Further, there is a public policy argument to be made. Patrick Lee, the Chair in Bioethics at Franciscan University believes that although physicians must not always take steps to preserve a life, they should never assist in the intentional killing of a person. To Lee, this would send a message to the sick, elderly and disabled that their lives are not valuable. In essence, Lee believes that allowing physician-assisted suicide would lead the medical field down a slippery slope in which it would become easy to end the lives of those who are incompetent, depressed or too young to make a decision.
Many states argue public policy issues in their pursuit against physician-assisted suicide, while proponents argue that hindering someone’s right to die infringes on their human rights.
Although the concept of physician-assisted suicide has made progress in recent years, its proponents still face obstacles. In November 2016, the District of Columbia sought to pass its own version of the “death with dignity” law. Although this legislation was blocked by the U.S. House of Representative’s Oversight Committee just months earlier, Council of the District of Columbia passed the bill in an 11-2 vote. This victory was short-lived. In February of this year, Congress overturned the bill due in part, to a fear that physician-assisted suicide “will create a marketplace for death.”
Physician-assisted suicide remains a highly controversial issue.
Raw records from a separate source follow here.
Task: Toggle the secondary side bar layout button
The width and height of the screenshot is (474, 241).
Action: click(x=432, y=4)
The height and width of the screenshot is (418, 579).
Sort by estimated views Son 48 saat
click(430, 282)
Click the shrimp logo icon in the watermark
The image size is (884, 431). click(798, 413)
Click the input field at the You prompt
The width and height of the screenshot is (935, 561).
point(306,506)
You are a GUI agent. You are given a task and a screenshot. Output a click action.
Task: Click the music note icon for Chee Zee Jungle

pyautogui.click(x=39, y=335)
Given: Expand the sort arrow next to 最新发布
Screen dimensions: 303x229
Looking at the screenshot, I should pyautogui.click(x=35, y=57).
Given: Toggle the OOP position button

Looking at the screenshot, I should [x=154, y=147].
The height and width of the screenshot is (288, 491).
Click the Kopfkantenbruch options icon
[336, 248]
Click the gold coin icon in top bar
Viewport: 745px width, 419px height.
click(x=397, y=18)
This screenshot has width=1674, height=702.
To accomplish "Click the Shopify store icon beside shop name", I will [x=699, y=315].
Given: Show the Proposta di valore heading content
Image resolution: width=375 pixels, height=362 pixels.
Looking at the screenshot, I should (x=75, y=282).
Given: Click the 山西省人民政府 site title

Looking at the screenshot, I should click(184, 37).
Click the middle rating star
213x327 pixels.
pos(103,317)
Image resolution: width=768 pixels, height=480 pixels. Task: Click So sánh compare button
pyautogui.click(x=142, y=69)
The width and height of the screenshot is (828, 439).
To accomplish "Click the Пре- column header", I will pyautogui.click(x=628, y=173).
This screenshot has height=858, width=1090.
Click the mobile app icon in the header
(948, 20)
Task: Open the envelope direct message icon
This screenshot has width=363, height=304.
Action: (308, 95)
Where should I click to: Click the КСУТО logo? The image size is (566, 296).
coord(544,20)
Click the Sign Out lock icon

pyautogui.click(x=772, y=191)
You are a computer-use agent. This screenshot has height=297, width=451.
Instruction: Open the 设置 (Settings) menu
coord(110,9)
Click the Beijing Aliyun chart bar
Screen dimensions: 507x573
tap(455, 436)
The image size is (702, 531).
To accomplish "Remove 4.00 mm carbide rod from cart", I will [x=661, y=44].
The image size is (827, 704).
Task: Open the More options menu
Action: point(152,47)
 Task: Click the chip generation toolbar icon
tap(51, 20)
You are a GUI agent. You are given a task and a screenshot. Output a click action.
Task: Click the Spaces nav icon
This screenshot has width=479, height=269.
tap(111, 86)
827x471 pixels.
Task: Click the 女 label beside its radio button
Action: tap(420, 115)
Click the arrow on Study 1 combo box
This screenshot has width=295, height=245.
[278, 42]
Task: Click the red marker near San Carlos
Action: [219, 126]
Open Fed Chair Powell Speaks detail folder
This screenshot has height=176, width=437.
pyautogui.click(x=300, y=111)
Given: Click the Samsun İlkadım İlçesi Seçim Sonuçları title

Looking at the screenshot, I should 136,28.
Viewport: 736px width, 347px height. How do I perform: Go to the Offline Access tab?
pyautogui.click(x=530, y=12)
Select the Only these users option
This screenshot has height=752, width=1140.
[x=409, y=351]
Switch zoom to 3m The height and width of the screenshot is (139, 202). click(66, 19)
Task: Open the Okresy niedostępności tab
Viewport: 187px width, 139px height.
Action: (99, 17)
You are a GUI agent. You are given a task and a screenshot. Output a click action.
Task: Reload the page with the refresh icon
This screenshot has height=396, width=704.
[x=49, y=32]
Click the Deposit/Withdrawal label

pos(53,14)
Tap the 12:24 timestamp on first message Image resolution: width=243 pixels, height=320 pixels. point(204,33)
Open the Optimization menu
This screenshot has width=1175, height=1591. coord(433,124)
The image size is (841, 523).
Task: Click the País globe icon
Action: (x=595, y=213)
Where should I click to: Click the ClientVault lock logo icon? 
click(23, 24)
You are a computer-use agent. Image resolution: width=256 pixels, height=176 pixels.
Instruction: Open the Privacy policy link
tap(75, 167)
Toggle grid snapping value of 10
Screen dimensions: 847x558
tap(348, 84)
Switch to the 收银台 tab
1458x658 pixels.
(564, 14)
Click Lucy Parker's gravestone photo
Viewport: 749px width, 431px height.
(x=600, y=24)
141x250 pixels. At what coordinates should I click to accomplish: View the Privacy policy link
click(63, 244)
This is evidenced by the fact that only five states have adopted legislation in favor of a person’s right to die. Many states argue public policy issues in their pursuit against physician-assisted suicide, while proponents argue that hindering someone’s right to die infringes on their human rights. Both these arguments are valid and perhaps this is the reason there has been gridlock over this issue in the legislative process.